Et si vous vendiez du rêve ? Pour Penny, ce n’est pas qu’une métaphore, mais son véritable job. Le Grand magasin des rêves, signé de l’écrivaine coréenne Lee Mi-ye et paru en France chez Piquier en janvier 2024, déploie des trésors de créativité pour imaginer tout un royaume qui s’active durant nos nuits. Les dormeurs et les dormeuses s’y retrouvent, et convergent dans un lieu immense, sur quatre étages : un magasin où acquérir les rêves.
Penny y est plus précisément réceptionniste : elle accueille, tout au long de sa journée de travail, des rêveurs et rêveuses, en les aiguillant pour que toutes et tous trouvent leur bonheur — choisir un rêve qui nous corresponde n’est pas si facile ! Tout cela sous la direction bienveillante du mystérieux Dollagoot, le dirigeant du magasin.
« Elle ignore que chaque nuit elle se rend au magasin »

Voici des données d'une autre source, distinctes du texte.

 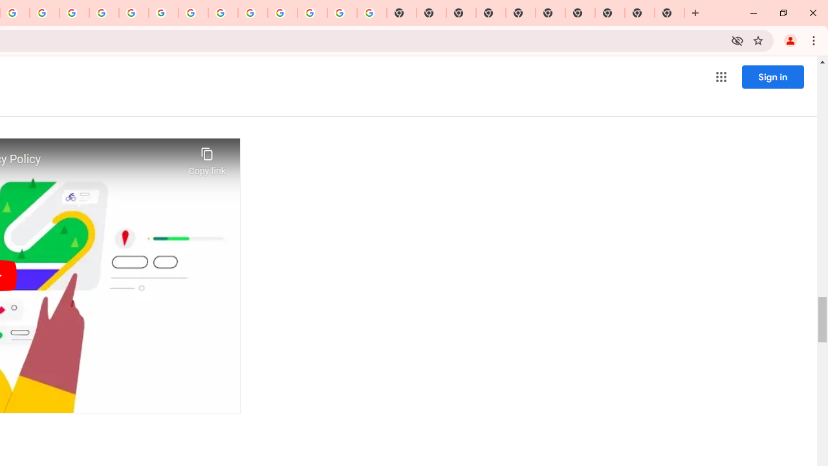 I want to click on 'New Tab', so click(x=669, y=13). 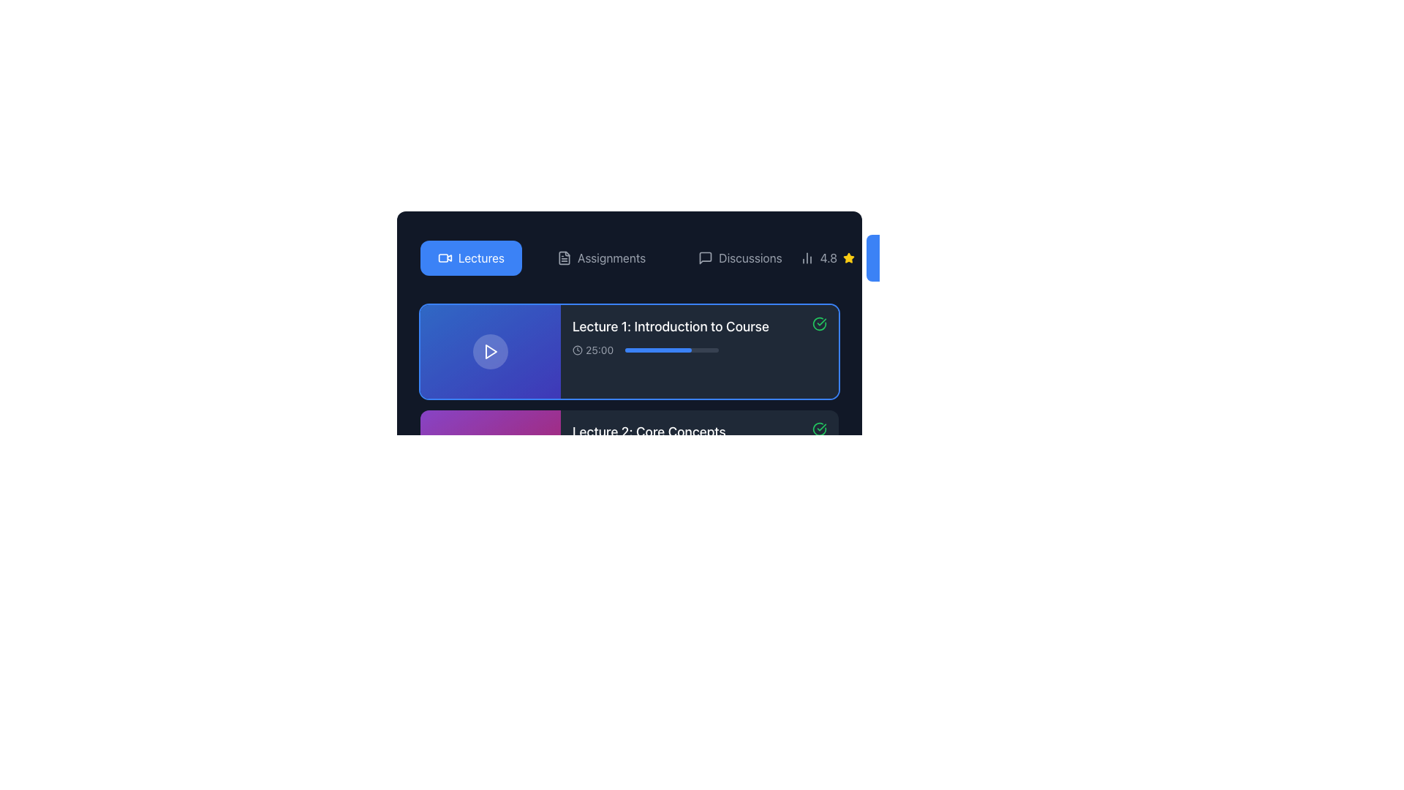 What do you see at coordinates (829, 257) in the screenshot?
I see `the numerical label displaying '4.8' in gray color, which is positioned to the left of a yellow star icon in the top-right area of the interface` at bounding box center [829, 257].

« C’est une habituée du magasin. Elle le fréquente depuis sa plus tendre enfance. Elle sait qu’elle a tendance à beaucoup rêver, mais elle ignore que chaque nuit elle se rend au magasin, car elle oublie tout au réveil. »
Au fil du roman, tous les types de rêve y passent : rêves prémonitoires, souvenirs d’enfance, escapades paradisiaques, rencontres romantiques, cauchemars. Chacun de ces rêves passe à la moulinette d’une histoire intimiste, souvent touchante. Récit après récit, croisant les destins, l’autrice relie nos nuits et nos jours à travers ce royaume imaginaire où la mise à nu des sentiments résonne comme une évidence.
Résultat, on se sent terriblement bien en lisant Lee Mi-ye, parce qu’on ne peut se détacher de la sensation d’être compris : elle saisit les rêves comme des artéfacts apaisés de nos vies. Ils en sont le résultat tumultueux ou l’expression d’ardents désirs parfois, certes, mais ils jouent un rôle profond : celui d’une pause. « Le moment que j’aime, c’est celui où tout le monde est endormi. Durant le sommeil, tout regret du passé et toute angoisse de l’avenir disparaissent. »
Et puis il y a une certaine magie à découvrir ce monde nocturne que l’on oublie au réveil : Lee Mi-ye dresse le portrait d’auteurs et d’autrices de rêves, dont le métier — et la vocation ! — est de concevoir ces songes pour le magasin. N’imaginez pas pour autant que Le Grand Magasin des Rêves ajoute du mercantilisme au royaume sacré de nos songes : le paiement est non seulement en différé, mais absolument pas financier. Ce sont des émotions — comme la palpitation (pour un rêve amoureux) ou l’estime de soi (pour un rêve professionnel) — qui sont au cœur de l’échange. Si vous ne ressentez rien au réveil, alors cela ne vous coûte rien. Point de surconsommation non plus, le dirigeant du magasin insiste : on y vend juste ce qu’il faut de rêve, pour ne pas se déconnecter du réel.
Tout en sensibilité et en poésie dans son récit, Lee Mi-ye nous aide à faire la paix avec nos nuits et ainsi avec la dureté du réel. Voilà qui est tendre, et original.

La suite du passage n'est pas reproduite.